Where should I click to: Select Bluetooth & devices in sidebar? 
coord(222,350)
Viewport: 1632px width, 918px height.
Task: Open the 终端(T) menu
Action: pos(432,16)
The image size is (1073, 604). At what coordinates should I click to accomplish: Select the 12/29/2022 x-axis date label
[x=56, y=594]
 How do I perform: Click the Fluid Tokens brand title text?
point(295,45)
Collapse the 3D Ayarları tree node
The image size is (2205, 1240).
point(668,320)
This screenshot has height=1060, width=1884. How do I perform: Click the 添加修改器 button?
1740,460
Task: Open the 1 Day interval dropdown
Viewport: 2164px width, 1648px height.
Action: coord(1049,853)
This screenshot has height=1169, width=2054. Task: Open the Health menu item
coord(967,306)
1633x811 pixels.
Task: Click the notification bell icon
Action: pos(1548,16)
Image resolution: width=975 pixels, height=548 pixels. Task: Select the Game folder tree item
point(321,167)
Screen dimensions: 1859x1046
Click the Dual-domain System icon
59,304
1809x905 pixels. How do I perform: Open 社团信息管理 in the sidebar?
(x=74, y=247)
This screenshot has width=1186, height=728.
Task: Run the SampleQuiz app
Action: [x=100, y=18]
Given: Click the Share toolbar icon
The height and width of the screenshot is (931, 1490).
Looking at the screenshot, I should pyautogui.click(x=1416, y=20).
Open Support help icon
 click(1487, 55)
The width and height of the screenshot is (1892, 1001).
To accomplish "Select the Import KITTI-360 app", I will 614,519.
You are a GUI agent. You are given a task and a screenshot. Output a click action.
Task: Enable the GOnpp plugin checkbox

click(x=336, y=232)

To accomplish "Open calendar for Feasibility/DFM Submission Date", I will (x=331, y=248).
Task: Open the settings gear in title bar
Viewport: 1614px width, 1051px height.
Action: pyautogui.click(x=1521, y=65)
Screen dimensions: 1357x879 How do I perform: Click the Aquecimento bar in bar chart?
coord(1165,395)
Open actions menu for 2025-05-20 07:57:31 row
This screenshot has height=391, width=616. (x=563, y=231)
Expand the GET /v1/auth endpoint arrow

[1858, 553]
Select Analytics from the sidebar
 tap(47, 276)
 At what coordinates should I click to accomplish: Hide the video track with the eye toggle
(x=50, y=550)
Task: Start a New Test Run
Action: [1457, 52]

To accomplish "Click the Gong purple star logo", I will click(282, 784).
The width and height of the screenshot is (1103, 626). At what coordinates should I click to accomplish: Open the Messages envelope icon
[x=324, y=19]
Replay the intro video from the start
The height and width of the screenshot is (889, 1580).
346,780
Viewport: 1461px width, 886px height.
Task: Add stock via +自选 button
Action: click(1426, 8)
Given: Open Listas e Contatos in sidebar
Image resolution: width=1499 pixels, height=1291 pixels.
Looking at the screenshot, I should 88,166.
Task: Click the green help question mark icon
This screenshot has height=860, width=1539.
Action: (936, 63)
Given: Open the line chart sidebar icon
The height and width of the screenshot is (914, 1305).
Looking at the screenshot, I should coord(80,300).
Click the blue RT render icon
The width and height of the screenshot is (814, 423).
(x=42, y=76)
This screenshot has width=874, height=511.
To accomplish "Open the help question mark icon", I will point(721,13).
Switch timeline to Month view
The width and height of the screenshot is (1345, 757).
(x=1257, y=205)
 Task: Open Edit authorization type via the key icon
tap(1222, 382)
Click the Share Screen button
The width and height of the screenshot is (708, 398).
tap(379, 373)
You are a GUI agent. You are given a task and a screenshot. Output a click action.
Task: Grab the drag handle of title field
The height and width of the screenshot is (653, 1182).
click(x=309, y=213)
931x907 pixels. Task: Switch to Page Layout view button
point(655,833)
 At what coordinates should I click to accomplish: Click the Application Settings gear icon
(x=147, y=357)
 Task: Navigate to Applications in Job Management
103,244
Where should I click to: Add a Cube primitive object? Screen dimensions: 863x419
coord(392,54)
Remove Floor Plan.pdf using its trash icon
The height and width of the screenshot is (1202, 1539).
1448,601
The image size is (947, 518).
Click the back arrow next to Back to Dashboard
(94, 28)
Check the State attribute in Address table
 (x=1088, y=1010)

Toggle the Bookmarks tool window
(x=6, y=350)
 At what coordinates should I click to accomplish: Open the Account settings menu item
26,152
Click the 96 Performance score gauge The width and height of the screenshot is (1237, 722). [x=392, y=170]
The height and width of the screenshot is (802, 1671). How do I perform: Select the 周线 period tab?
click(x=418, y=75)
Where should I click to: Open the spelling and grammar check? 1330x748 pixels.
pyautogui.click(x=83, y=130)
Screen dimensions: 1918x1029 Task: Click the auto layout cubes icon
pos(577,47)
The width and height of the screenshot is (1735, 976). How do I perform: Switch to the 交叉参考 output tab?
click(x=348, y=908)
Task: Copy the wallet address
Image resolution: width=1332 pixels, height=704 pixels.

→ **What you will do**
Which lines of the data include the string "question"? Copy each of them.

→ **Solution to this task**
Task: Click the green help question mark icon
To accomplish "Open the help question mark icon", I will point(721,13).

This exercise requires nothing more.